If tmp is empty you can also avoid the requirement on moreutils:

cd ..
find . -path ./folder/tmp -prune -o -type f -print0 | cpio -pmd0 folder/tmp
Stephen Kitt
  • 434,908
  • Oh yes, I assumed tmp was empty but that may well be wrong! – Stephen Kitt May 27 '15 at 20:14
  • When I try this I get cp: illegal option -- -. I'm actually 3 levels up in the hierarchy. The command looks like this: find . -path ./docker/app/tmp/ -prune -o -type f -exec cp --parents -t docker/app/tmp/ {} + – user1427661 May 27 '15 at 22:15
  • Does it work if you add -- before {}? As in cp --parents -t docker/app/tmp -- {} +... – Stephen Kitt May 27 '15 at 22:37
  • No -- I get the same error. – user1427661 May 28 '15 at 15:18
  • Hmm... What does cp --version say? Does the last cpio variant work? – Stephen Kitt May 28 '15 at 18:03
  • cp --version gives me the usage screen for cp. I should have mentioned I'm actually doing this on OSX, so it's the BSD cp that ships with the OS. I guess this is one of the cases where the mac utils are annoyingly different than their unix/linux counterparts in subtle ways. The problem is I'm writing this as a util for the team, and most of them develop on macs. It's a tool for building containers, so once I get them in the containers I have control, but before that I can't enforce a specific version of cp or get sponge installed on the system. – user1427661 May 28 '15 at 23:12
  • That's why I mentioned the requirement on GNU cp. I've added a variant without GNU cp and moreutils, it works on Mac OS X (but it doesn't copy tmp so it's appropriate only if tmp is empty). – Stephen Kitt May 29 '15 at 05:03
0

For interactive use, I have a hack for the analogous case with mv:

cd ..
mv * tmp

mv: cannot move ‘tmp’ to a subdirectory of itself, ‘tmp/tmp’
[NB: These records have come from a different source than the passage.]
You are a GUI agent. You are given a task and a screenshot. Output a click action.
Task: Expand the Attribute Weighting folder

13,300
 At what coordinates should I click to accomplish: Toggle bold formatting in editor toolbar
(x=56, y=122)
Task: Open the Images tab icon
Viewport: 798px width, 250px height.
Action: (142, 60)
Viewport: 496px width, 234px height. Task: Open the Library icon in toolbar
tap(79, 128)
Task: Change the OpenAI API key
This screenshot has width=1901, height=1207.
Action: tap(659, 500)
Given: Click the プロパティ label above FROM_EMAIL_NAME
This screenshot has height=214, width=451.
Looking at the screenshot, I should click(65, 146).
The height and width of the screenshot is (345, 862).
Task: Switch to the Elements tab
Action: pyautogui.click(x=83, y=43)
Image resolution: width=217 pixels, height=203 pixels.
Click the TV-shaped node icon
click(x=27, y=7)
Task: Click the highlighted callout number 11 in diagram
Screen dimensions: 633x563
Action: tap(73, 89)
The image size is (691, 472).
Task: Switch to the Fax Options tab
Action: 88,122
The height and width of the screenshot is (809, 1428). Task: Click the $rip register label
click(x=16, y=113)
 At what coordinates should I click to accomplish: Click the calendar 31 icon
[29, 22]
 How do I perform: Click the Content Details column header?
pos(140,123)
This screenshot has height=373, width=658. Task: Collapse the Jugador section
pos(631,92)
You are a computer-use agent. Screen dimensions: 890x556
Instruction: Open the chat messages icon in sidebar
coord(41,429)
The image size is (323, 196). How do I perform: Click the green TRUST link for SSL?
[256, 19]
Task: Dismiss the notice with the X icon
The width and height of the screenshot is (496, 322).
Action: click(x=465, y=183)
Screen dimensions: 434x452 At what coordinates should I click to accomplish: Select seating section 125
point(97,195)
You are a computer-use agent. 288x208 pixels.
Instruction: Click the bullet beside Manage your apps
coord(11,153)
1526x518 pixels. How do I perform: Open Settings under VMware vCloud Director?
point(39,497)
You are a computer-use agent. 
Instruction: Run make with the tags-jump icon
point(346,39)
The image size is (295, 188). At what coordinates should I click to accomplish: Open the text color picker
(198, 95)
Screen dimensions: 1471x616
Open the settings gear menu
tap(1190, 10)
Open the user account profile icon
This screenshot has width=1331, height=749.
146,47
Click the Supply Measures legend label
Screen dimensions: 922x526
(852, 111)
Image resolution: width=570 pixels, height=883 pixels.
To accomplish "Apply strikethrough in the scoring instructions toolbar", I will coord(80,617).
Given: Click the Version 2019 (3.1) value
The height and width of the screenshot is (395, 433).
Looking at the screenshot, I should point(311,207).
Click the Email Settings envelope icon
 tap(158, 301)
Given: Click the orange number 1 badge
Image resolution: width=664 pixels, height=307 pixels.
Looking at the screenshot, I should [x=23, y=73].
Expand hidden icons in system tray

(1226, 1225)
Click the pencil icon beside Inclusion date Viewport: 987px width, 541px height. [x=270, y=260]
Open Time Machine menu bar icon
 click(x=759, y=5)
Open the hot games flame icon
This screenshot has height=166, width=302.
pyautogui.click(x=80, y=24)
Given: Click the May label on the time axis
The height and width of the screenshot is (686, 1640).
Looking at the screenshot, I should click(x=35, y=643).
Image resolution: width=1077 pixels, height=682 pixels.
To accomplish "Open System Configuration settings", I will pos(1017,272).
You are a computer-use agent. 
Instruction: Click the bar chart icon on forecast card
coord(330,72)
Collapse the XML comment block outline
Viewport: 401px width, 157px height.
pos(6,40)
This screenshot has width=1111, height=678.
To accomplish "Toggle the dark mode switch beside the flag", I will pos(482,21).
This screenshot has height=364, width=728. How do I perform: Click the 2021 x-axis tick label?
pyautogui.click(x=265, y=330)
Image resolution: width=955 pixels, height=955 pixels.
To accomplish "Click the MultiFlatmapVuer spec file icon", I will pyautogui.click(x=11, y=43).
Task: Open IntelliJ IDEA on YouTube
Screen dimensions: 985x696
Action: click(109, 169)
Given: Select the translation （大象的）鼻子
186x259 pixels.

Ignore the error, everything else got moved :-P. Doesn't work quite the same with cp, it creates an empty tmp/tmp, which is probably not what you want.

sourcejedi
  • 50,249
0

With pax, to copy . into subdir/tmp, skipping subdir/tmp:

mkdir -p subdir/tmp &&
  pax -rws'|^\./subdir/tmp/.*||' . subdir/tmp

Alternatively, you could do something like:

mkdir -p subdir/tmp/subdir &&
  ln -s tmp subdir/tmp/subdir/tmp &&
  cp -a . subdir/tmp

subdir/tmp/subdir/tmp is then a symlink to itself, to cp won't be able to create anything under it. You can replace it with an empty directory afterwards if you want.